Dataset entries
━━━━━━━━━━━━━━━━
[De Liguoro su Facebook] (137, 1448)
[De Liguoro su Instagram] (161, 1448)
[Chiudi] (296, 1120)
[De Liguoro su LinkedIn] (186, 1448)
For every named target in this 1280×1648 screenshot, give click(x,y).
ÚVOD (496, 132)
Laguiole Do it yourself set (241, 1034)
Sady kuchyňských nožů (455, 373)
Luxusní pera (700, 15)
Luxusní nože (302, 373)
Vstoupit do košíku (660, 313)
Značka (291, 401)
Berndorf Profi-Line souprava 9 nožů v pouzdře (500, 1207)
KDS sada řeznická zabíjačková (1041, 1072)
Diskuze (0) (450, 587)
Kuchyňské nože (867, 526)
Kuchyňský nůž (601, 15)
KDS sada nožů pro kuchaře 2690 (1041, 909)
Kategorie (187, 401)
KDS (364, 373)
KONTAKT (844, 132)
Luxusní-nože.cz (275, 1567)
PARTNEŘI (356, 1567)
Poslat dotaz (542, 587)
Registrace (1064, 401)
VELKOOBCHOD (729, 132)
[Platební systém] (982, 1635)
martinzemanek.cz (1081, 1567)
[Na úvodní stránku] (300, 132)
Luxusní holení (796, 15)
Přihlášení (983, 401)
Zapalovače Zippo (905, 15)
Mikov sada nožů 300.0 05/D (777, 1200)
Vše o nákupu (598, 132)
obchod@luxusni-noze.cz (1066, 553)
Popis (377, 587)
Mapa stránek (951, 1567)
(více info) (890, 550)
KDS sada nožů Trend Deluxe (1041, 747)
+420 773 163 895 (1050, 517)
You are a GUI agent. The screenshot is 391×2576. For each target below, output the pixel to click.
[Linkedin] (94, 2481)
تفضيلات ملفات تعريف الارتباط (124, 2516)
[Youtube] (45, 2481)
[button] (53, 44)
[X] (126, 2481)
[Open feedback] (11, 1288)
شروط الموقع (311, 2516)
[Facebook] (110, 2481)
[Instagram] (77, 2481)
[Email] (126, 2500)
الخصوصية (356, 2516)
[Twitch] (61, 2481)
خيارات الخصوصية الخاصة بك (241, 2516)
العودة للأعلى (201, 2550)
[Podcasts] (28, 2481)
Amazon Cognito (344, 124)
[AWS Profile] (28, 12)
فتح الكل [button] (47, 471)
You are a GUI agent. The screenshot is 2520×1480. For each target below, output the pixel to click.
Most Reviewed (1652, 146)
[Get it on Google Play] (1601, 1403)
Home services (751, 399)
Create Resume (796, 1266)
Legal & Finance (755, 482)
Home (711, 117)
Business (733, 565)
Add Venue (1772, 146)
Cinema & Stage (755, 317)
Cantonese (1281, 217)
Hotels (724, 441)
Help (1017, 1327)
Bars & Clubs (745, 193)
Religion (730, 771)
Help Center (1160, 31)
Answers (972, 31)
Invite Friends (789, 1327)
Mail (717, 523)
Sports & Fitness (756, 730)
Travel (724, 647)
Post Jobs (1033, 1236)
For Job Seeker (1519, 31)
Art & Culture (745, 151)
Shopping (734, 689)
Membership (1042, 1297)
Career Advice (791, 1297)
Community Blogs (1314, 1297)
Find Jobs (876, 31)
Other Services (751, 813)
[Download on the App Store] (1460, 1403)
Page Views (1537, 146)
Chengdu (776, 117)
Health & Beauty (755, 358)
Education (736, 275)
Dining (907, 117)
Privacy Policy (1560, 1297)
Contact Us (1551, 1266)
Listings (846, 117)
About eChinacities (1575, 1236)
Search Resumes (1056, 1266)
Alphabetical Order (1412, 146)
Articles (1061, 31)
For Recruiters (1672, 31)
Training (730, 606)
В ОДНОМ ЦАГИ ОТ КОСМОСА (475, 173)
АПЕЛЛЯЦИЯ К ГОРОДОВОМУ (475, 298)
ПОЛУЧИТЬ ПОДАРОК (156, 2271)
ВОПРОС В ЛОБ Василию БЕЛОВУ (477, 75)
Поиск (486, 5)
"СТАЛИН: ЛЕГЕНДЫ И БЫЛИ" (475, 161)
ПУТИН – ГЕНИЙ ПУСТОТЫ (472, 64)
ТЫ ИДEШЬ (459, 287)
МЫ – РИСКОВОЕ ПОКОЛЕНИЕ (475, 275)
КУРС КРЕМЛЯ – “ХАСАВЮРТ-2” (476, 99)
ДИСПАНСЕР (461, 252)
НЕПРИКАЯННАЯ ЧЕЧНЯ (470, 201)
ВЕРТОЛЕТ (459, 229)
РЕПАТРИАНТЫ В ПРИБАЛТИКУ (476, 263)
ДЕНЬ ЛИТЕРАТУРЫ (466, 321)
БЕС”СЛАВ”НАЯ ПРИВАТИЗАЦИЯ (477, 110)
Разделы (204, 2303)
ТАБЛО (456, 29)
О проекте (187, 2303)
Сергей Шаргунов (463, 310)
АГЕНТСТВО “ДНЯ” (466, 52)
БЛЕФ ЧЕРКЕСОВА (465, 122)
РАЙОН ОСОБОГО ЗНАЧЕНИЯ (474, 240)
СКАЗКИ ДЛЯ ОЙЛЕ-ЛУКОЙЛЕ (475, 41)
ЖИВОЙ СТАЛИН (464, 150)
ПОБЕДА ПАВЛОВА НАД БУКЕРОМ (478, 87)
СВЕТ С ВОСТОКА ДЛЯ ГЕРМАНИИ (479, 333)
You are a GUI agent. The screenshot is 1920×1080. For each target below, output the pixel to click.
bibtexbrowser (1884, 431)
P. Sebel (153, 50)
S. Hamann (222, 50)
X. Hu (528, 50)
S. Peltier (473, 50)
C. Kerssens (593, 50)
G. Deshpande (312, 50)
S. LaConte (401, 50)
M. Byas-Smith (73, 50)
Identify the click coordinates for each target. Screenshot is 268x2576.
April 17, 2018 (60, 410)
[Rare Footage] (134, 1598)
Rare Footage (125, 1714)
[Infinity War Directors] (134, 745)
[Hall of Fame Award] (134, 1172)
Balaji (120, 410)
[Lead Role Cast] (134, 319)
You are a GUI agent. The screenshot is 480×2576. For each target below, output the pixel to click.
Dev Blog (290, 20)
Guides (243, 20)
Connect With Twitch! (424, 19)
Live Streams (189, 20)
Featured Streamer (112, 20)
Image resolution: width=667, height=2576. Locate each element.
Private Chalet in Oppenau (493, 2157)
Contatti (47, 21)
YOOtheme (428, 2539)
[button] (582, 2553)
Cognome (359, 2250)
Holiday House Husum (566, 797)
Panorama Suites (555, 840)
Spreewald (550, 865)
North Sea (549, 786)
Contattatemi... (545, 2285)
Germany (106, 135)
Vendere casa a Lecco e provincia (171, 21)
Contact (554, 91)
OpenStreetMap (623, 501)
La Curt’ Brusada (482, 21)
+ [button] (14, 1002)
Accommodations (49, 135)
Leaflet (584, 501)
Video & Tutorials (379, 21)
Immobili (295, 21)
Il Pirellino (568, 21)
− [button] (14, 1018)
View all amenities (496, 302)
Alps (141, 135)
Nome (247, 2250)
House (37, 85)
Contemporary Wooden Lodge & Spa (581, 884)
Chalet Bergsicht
━━━━━━━━━━━━━━━━
EXERCISE: Please quote the records above exactly, without skipping a line.

TASK OUTPUT:
[De Liguoro su Facebook] (137, 1448)
[De Liguoro su Instagram] (161, 1448)
[Chiudi] (296, 1120)
[De Liguoro su LinkedIn] (186, 1448)
For every named target in this 1280×1648 screenshot, give click(x,y).
ÚVOD (496, 132)
Laguiole Do it yourself set (241, 1034)
Sady kuchyňských nožů (455, 373)
Luxusní pera (700, 15)
Luxusní nože (302, 373)
Vstoupit do košíku (660, 313)
Značka (291, 401)
Berndorf Profi-Line souprava 9 nožů v pouzdře (500, 1207)
KDS sada řeznická zabíjačková (1041, 1072)
Diskuze (0) (450, 587)
Kuchyňské nože (867, 526)
Kuchyňský nůž (601, 15)
KDS sada nožů pro kuchaře 2690 (1041, 909)
Kategorie (187, 401)
KDS (364, 373)
KONTAKT (844, 132)
Luxusní-nože.cz (275, 1567)
PARTNEŘI (356, 1567)
Poslat dotaz (542, 587)
Registrace (1064, 401)
VELKOOBCHOD (729, 132)
[Platební systém] (982, 1635)
martinzemanek.cz (1081, 1567)
[Na úvodní stránku] (300, 132)
Luxusní holení (796, 15)
Přihlášení (983, 401)
Zapalovače Zippo (905, 15)
Mikov sada nožů 300.0 05/D (777, 1200)
Vše o nákupu (598, 132)
obchod@luxusni-noze.cz (1066, 553)
Popis (377, 587)
Mapa stránek (951, 1567)
(více info) (890, 550)
KDS sada nožů Trend Deluxe (1041, 747)
+420 773 163 895 (1050, 517)
You are a GUI agent. The screenshot is 391×2576. For each target below, output the pixel to click.
[Linkedin] (94, 2481)
تفضيلات ملفات تعريف الارتباط (124, 2516)
[Youtube] (45, 2481)
[button] (53, 44)
[X] (126, 2481)
[Open feedback] (11, 1288)
شروط الموقع (311, 2516)
[Facebook] (110, 2481)
[Instagram] (77, 2481)
[Email] (126, 2500)
الخصوصية (356, 2516)
[Twitch] (61, 2481)
خيارات الخصوصية الخاصة بك (241, 2516)
العودة للأعلى (201, 2550)
[Podcasts] (28, 2481)
Amazon Cognito (344, 124)
[AWS Profile] (28, 12)
فتح الكل [button] (47, 471)
You are a GUI agent. The screenshot is 2520×1480. For each target below, output the pixel to click.
Most Reviewed (1652, 146)
[Get it on Google Play] (1601, 1403)
Home services (751, 399)
Create Resume (796, 1266)
Legal & Finance (755, 482)
Home (711, 117)
Business (733, 565)
Add Venue (1772, 146)
Cinema & Stage (755, 317)
Cantonese (1281, 217)
Hotels (724, 441)
Help (1017, 1327)
Bars & Clubs (745, 193)
Religion (730, 771)
Help Center (1160, 31)
Answers (972, 31)
Invite Friends (789, 1327)
Mail (717, 523)
Sports & Fitness (756, 730)
Travel (724, 647)
Post Jobs (1033, 1236)
For Job Seeker (1519, 31)
Art & Culture (745, 151)
Shopping (734, 689)
Membership (1042, 1297)
Career Advice (791, 1297)
Community Blogs (1314, 1297)
Find Jobs (876, 31)
Other Services (751, 813)
[Download on the App Store] (1460, 1403)
Page Views (1537, 146)
Chengdu (776, 117)
Health & Beauty (755, 358)
Education (736, 275)
Dining (907, 117)
Privacy Policy (1560, 1297)
Contact Us (1551, 1266)
Listings (846, 117)
About eChinacities (1575, 1236)
Search Resumes (1056, 1266)
Alphabetical Order (1412, 146)
Articles (1061, 31)
For Recruiters (1672, 31)
Training (730, 606)
В ОДНОМ ЦАГИ ОТ КОСМОСА (475, 173)
АПЕЛЛЯЦИЯ К ГОРОДОВОМУ (475, 298)
ПОЛУЧИТЬ ПОДАРОК (156, 2271)
ВОПРОС В ЛОБ Василию БЕЛОВУ (477, 75)
Поиск (486, 5)
"СТАЛИН: ЛЕГЕНДЫ И БЫЛИ" (475, 161)
ПУТИН – ГЕНИЙ ПУСТОТЫ (472, 64)
ТЫ ИДEШЬ (459, 287)
МЫ – РИСКОВОЕ ПОКОЛЕНИЕ (475, 275)
КУРС КРЕМЛЯ – “ХАСАВЮРТ-2” (476, 99)
ДИСПАНСЕР (461, 252)
НЕПРИКАЯННАЯ ЧЕЧНЯ (470, 201)
ВЕРТОЛЕТ (459, 229)
РЕПАТРИАНТЫ В ПРИБАЛТИКУ (476, 263)
ДЕНЬ ЛИТЕРАТУРЫ (466, 321)
БЕС”СЛАВ”НАЯ ПРИВАТИЗАЦИЯ (477, 110)
Разделы (204, 2303)
ТАБЛО (456, 29)
О проекте (187, 2303)
Сергей Шаргунов (463, 310)
АГЕНТСТВО “ДНЯ” (466, 52)
БЛЕФ ЧЕРКЕСОВА (465, 122)
РАЙОН ОСОБОГО ЗНАЧЕНИЯ (474, 240)
СКАЗКИ ДЛЯ ОЙЛЕ-ЛУКОЙЛЕ (475, 41)
ЖИВОЙ СТАЛИН (464, 150)
ПОБЕДА ПАВЛОВА НАД БУКЕРОМ (478, 87)
СВЕТ С ВОСТОКА ДЛЯ ГЕРМАНИИ (479, 333)
You are a GUI agent. The screenshot is 1920×1080. For each target below, output the pixel to click.
bibtexbrowser (1884, 431)
P. Sebel (153, 50)
S. Hamann (222, 50)
X. Hu (528, 50)
S. Peltier (473, 50)
C. Kerssens (593, 50)
G. Deshpande (312, 50)
S. LaConte (401, 50)
M. Byas-Smith (73, 50)
Identify the click coordinates for each target. Screenshot is 268x2576.
April 17, 2018 (60, 410)
[Rare Footage] (134, 1598)
Rare Footage (125, 1714)
[Infinity War Directors] (134, 745)
[Hall of Fame Award] (134, 1172)
Balaji (120, 410)
[Lead Role Cast] (134, 319)
You are a GUI agent. The screenshot is 480×2576. For each target below, output the pixel to click.
Dev Blog (290, 20)
Guides (243, 20)
Connect With Twitch! (424, 19)
Live Streams (189, 20)
Featured Streamer (112, 20)
Image resolution: width=667, height=2576. Locate each element.
Private Chalet in Oppenau (493, 2157)
Contatti (47, 21)
YOOtheme (428, 2539)
[button] (582, 2553)
Cognome (359, 2250)
Holiday House Husum (566, 797)
Panorama Suites (555, 840)
Spreewald (550, 865)
North Sea (549, 786)
Contattatemi... (545, 2285)
Germany (106, 135)
Vendere casa a Lecco e provincia (171, 21)
Contact (554, 91)
OpenStreetMap (623, 501)
La Curt’ Brusada (482, 21)
+ [button] (14, 1002)
Accommodations (49, 135)
Leaflet (584, 501)
Video & Tutorials (379, 21)
Immobili (295, 21)
Il Pirellino (568, 21)
− [button] (14, 1018)
View all amenities (496, 302)
Alps (141, 135)
Nome (247, 2250)
House (37, 85)
Contemporary Wooden Lodge & Spa (581, 884)
Chalet Bergsicht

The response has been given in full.